Moving on to Apple's prohibition of Adobe Flash Player. It's not that complicated. Flash on the iPhone specifically, and cross-platform development frameworks in general, have the effect of diluting all platforms, including the iPhone, down to the lowest common set of platform features. No company should want their mobile device to be reduced to a state of generic similarity to their competitors' devices. Apple is perfectly justified, in my opinion, in wanting to keep this sort of shovel-ware out of the App Store.
This week Apple CEO Steve Jobs penned an open letter regarding his company's position on Adobe Flash Player on the iPhone OS:
Thoughts on Flash
I won't dissect the letter; it's been covered. But I agree with everything in it.

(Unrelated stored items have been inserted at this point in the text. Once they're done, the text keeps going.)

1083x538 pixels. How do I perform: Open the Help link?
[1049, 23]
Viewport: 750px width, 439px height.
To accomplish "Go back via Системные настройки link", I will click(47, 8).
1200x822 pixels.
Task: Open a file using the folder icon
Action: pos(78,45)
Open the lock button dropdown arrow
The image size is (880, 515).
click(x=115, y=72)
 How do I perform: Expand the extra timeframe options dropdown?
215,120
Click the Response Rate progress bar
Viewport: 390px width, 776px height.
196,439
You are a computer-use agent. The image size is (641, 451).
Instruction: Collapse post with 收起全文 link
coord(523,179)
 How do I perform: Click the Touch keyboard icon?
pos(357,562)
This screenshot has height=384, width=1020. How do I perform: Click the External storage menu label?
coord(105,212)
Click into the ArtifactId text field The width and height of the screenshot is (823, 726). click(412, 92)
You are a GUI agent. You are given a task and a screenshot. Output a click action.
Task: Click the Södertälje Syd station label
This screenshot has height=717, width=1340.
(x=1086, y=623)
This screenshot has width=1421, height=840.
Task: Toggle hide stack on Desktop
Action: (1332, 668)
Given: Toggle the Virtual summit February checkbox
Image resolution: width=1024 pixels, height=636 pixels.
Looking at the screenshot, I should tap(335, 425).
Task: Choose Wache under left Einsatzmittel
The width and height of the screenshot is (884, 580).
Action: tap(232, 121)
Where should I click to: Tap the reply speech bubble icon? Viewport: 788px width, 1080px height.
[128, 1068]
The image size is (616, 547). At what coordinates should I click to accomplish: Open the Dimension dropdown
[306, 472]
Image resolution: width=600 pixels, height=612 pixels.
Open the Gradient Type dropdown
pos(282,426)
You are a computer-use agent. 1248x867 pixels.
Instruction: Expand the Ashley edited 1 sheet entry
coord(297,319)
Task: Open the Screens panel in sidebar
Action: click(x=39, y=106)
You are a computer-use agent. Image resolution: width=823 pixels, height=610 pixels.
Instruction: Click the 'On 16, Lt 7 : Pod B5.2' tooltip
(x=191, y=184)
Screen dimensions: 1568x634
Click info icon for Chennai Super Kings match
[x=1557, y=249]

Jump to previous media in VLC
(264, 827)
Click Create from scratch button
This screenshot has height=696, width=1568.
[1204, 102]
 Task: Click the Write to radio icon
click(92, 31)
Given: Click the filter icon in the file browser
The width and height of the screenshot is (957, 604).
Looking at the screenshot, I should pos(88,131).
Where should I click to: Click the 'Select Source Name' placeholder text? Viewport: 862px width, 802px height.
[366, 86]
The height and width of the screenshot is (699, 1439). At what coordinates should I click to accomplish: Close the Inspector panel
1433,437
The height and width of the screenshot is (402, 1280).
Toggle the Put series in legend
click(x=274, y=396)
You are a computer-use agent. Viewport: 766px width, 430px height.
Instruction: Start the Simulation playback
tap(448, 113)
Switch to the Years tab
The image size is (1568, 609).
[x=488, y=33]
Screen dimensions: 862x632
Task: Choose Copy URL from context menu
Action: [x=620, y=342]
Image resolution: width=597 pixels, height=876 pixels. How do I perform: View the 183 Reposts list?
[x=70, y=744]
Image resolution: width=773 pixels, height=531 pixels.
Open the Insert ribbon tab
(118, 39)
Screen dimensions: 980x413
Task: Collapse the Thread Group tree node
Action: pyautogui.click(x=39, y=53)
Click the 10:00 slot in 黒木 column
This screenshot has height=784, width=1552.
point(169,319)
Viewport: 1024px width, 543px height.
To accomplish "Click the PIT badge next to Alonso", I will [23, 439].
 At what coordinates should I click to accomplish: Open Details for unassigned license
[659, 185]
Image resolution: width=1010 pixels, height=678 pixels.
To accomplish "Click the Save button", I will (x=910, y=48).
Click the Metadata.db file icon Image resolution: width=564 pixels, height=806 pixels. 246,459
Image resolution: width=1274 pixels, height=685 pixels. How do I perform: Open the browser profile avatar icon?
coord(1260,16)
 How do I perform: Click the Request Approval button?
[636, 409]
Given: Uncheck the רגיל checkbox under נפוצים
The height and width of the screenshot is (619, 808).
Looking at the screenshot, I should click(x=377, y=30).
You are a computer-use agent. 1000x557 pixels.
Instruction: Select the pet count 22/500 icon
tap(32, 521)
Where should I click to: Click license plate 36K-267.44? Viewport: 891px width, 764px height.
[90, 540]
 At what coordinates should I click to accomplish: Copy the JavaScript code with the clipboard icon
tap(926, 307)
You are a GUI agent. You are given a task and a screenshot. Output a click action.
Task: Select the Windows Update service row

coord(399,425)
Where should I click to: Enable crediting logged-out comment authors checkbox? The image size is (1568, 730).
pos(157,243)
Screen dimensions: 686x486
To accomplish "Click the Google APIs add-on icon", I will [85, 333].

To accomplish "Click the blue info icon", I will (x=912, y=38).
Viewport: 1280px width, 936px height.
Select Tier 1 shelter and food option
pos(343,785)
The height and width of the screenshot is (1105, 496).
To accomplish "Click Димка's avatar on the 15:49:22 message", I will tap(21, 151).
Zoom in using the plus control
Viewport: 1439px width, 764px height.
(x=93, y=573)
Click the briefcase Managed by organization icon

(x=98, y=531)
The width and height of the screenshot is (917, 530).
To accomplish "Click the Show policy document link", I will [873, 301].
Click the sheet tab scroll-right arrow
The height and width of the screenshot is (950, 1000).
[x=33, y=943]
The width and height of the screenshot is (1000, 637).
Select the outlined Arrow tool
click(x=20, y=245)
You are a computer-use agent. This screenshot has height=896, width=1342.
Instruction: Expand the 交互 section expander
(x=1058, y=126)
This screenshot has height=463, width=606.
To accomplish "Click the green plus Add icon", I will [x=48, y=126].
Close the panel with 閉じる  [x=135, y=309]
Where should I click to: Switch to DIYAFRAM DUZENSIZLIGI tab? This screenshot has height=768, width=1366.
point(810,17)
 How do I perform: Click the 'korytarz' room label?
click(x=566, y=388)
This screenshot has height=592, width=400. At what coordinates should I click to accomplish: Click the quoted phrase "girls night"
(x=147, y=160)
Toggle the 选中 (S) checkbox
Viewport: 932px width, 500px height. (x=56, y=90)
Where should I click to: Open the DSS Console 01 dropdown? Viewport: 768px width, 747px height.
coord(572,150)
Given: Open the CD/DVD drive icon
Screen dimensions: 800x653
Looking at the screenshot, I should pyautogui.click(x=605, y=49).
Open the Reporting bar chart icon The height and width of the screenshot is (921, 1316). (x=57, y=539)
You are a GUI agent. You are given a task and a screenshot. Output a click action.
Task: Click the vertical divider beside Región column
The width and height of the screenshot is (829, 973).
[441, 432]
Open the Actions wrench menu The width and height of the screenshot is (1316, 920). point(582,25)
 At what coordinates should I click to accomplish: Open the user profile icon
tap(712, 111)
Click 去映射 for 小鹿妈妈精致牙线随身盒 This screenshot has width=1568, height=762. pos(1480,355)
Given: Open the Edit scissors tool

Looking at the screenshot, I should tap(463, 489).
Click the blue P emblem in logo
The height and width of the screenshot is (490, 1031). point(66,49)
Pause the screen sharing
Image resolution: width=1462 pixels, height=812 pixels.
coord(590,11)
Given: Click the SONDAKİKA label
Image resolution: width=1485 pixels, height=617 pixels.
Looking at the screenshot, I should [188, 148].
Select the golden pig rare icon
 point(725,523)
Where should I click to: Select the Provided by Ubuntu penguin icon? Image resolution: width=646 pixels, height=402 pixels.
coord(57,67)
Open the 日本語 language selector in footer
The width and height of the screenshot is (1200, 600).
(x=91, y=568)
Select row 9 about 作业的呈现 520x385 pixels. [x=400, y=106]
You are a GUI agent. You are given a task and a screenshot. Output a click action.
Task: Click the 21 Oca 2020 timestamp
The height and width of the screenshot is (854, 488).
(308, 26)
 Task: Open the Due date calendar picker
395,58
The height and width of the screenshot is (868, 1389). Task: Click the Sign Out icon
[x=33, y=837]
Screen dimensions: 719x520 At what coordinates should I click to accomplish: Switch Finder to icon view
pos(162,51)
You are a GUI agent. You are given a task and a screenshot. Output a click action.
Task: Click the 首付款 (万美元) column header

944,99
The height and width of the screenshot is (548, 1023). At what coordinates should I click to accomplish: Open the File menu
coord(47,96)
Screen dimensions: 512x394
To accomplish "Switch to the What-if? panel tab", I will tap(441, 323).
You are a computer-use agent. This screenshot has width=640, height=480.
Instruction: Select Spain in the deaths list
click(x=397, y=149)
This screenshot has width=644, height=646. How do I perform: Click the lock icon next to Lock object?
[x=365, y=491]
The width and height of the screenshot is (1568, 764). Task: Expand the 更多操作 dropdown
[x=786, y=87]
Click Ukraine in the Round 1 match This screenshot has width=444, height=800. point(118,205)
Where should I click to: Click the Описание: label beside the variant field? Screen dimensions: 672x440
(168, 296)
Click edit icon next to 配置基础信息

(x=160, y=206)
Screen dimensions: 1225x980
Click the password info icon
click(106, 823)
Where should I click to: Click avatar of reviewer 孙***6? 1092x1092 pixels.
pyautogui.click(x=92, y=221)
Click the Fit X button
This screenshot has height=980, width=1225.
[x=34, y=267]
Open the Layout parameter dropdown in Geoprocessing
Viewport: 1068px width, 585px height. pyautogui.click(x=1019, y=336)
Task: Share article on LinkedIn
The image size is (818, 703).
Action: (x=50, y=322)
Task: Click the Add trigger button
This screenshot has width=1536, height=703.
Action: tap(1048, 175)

In response, this blustery counterpoint was posted on
Apple's Steve Jobs is spreading FUD on Flash

This author's post actually makes me angry. It makes me angry because he is so bigoted against Apple, that he actually comes to Adobe's defense, conveniently forgetting that they've been dragging down the Linux desktop experience for years.

I self-identify as both a a Mac user and a Linux user. For years I was a full-time Linux user. I was the most obnoxious of Linux bigots, so I have that perspective. I have unhappy memories of flash on Linux. Since flash video became prevalent on the Internet, Adobe flash player has been the bane of Linux users' existence. Its performance on Linux has always been abysmal. I remember times when my laptop's fans would spin up to full speed, and the battery would start draining, and it would start scorching my lap. I would have to go hunt down whatever Firefox tab had a flash-based banner ad that was eating my CPU for lunch.

Adobe was slow to update it to the latest release, taking a year or more after it was released on Windows to release a new version for Linux. Also, Adobe still hasn't released a 64-bit version of the Flash Player for Linux or the Mac. Yeah. Seriously. It's 2010. Although major Linux distributions have gotten a lot better at making flash installation easy, you used to have to do weird 32-bit library wrapping voodoo to get Adobe Flash Player to work with 64-bit Linux and Firefox.

Because the Adobe Flash Player is closed and proprietary, Linux distributions couldn't ship with it installed. Users would always have to jump through hoops such as configuring third-party package repositories in order to install it.

Yes, as the author points out, flash is an open specification, so anyone technically can implement it. But to date, there haven't been any open flash players that are worth a damn. Open implementations such as Gnash are turds. They are several versions of the flash specification out of date, their performance is abysmal, and getting them configured and working is black magic. So let's leave flash's "openness" aside, because that's a red herring.

What is material is that much of the Internet depends on your browser being able to play flash. This is just as bad as the Internet of a few years ago requiring Internet Explorer, and being broken on every other browser. An Internet dependent on Adobe Flash Player is bad for Linux users. An Internet that has embraced HTML5, CSS, and Javascript is good for Linux users. Get off your Apple-hating high horse and acknowledge the fact that the two of you are on the same side.